Niger : RSF dénonce une “attaque contre la liberté de la presse” après la suspension de neuf médias français
L’organisation Reporters sans frontières (RSF) a demandé samedi 9 mai la “levée immédiate” de la suspension de neuf médias français décidée par les autorités militaires du Niger.
Dans une déclaration transmise à l’AFP, Sadibou Marong, directeur du bureau Afrique subsaharienne de RSF, accuse les autorités nigériennes de vouloir “nier le droit à une information plurielle”.
Vendredi soir, l’Observatoire national de la communication (ONC), le régulateur des médias au Niger, a annoncé la suspension immédiate de plusieurs médias internationaux, parmi lesquels Agence France-Presse, France 24, RFI, TV5Monde, TF1 Info, Jeune Afrique et Mediapart.
Des médias accusés de “mettre en péril l’ordre public”
Dans son communiqué lu à la télévision publique, l’ONC estime que les contenus diffusés par ces médias sont “susceptibles de mettre gravement en péril l’ordre public, l’unité nationale, la cohésion sociale et la stabilité des institutions de la République”.
Aucune précision n’a toutefois été donnée sur les contenus visés.
Pour RSF, ces accusations sont “forgées de toute pièce”. L’organisation estime que cette décision s’inscrit dans une stratégie plus large de restriction des libertés de la presse au sein de l’Alliance des États du Sahel (AES), qui regroupe le Niger, le Mali et le Burkina Faso.

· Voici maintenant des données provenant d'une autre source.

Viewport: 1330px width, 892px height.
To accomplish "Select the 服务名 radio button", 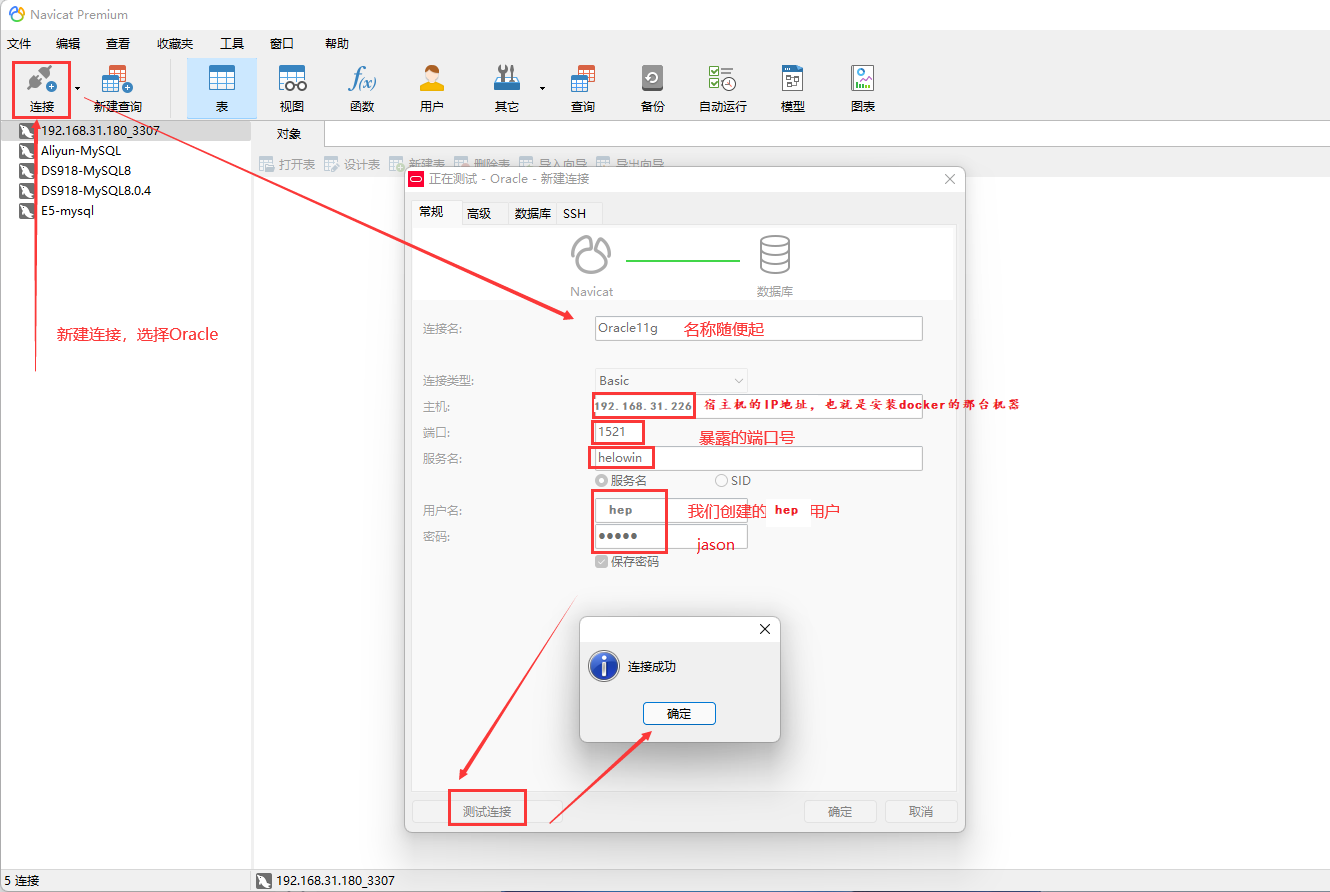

Une nouvelle escalade contre les médias internationaux
Depuis le coup d’État de juillet 2023, les relations entre la junte nigérienne et les médias occidentaux se sont fortement dégradées.
France 24 et RFI avaient déjà été suspendus peu après l’arrivée des militaires au pouvoir. La BBC avait également été suspendue en 2024.
Selon RSF, le Niger a chuté de 37 places dans son classement mondial de la liberté de la presse en 2026, se retrouvant désormais à la 120e position sur 180 pays.
L’ONG dénonce également les “arrestations arbitraires de journalistes”, la “criminalisation du journalisme” et le maintien en détention de plusieurs reporters nigériens accusés notamment “d’atteinte à la défense nationale”.
Un climat régional de plus en plus tendu
Cette décision intervient dans un contexte de tensions diplomatiques croissantes entre les régimes militaires sahéliens et les pays occidentaux, notamment la France.
Quelques jours plus tôt, le Burkina Faso avait lui aussi suspendu la diffusion de TV5Monde.
Le Niger, le Mali et le Burkina Faso, désormais réunis au sein de l’AES, boycottent également plusieurs initiatives diplomatiques soutenues par Paris, dont le sommet “Africa Forward” organisé au Kenya.